Creating a Recovery Plan for Long Covid Sufferers from both groups
“In addition to any treatment for specific damage, I believe that treatment for both Long Covid groups will deliver the best outcomes from a tailored treatment plan with the following characteristics:
1) As well as treating any physical injury, a plan must be individually tailored to the patient and include rest, appropriate levels of exercise and diet as well as ‘medical’ options. For recovery from any long-term illness, in my view this approach achieves more than a prescription alone.
2) A plan must consider both physical AND mental health – with a huge list of ‘strange’ symptoms from the patient’s perspective and a relatively new illness, supporting a long covid patient’s mental health will be vital to recovery, helping them recognise and celebrate small milestones and set realistic goals.
3) The plan must include progress monitoring and recording. If a patient does 10 steps one week and 11 the week after, that may seem slow progress but it is actually a 10% improvement. This is vital.
Delivering a Realistic Prognosis
“Of course, Long Covid patients want to know when they can expect to feel better – and with such a broad range of symptoms, that presents a challenge.

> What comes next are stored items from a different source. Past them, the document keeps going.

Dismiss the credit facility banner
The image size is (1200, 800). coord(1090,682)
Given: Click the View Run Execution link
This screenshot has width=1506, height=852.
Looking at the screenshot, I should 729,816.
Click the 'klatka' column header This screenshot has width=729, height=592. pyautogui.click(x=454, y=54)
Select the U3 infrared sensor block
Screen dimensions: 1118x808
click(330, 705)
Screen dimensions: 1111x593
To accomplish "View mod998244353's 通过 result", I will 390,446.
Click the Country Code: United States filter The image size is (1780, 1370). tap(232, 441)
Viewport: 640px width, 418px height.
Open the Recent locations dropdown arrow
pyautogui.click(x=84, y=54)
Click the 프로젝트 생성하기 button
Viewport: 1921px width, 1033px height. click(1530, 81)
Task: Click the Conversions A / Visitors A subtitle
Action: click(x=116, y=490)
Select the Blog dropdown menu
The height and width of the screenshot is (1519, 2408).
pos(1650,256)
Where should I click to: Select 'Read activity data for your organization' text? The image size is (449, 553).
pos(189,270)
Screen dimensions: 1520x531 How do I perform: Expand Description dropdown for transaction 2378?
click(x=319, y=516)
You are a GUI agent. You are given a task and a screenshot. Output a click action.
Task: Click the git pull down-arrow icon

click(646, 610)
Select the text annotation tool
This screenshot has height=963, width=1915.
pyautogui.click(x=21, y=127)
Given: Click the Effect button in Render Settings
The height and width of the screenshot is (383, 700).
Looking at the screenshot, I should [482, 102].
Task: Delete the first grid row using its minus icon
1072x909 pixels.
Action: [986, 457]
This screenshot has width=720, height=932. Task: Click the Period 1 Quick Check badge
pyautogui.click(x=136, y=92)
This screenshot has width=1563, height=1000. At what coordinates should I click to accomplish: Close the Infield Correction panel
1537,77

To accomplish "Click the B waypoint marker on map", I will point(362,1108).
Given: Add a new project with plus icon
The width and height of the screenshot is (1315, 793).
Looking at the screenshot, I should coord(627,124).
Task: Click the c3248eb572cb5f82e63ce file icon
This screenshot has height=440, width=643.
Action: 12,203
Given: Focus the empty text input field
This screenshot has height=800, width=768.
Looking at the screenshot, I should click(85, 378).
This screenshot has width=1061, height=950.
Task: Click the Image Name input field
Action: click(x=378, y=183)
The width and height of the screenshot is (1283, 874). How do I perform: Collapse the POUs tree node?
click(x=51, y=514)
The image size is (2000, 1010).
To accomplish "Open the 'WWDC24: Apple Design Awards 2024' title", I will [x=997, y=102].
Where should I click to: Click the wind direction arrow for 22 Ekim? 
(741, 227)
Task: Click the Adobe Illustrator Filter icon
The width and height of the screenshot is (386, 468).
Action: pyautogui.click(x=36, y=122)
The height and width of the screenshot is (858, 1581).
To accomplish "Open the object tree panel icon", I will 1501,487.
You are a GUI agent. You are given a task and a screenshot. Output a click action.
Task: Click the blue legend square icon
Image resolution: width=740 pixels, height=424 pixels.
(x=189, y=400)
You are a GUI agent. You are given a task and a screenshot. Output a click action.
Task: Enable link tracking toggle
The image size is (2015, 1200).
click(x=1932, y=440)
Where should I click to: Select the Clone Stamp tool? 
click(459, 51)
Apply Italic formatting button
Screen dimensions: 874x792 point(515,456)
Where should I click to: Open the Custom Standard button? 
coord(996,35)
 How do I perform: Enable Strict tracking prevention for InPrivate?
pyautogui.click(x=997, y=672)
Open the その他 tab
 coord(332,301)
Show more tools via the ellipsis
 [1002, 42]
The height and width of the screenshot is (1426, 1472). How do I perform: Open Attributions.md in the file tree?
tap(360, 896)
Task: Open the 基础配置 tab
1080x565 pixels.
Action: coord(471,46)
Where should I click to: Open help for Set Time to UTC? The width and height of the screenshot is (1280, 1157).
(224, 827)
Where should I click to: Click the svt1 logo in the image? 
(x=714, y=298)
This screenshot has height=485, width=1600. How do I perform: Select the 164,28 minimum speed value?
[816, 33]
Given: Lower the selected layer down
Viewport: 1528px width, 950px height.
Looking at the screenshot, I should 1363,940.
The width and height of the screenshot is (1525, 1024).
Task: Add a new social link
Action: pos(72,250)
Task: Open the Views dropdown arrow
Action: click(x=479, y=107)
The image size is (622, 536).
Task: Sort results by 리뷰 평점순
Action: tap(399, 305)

“The good news is that while the overall clinical pattern of Long Covid may be new, established treatments we use in other long-term illnesses are relevant and can help, and we already have an idea on recovery timescales for these.
“By working with patients on an individual treatment plan, setting realistic, long-term goals and supporting them to reach milestones, I am confident we can help the majority of Long Covid patients see significant improvement, if not full recovery over time. Time, rest and a tailored, 1:1 approach are key.”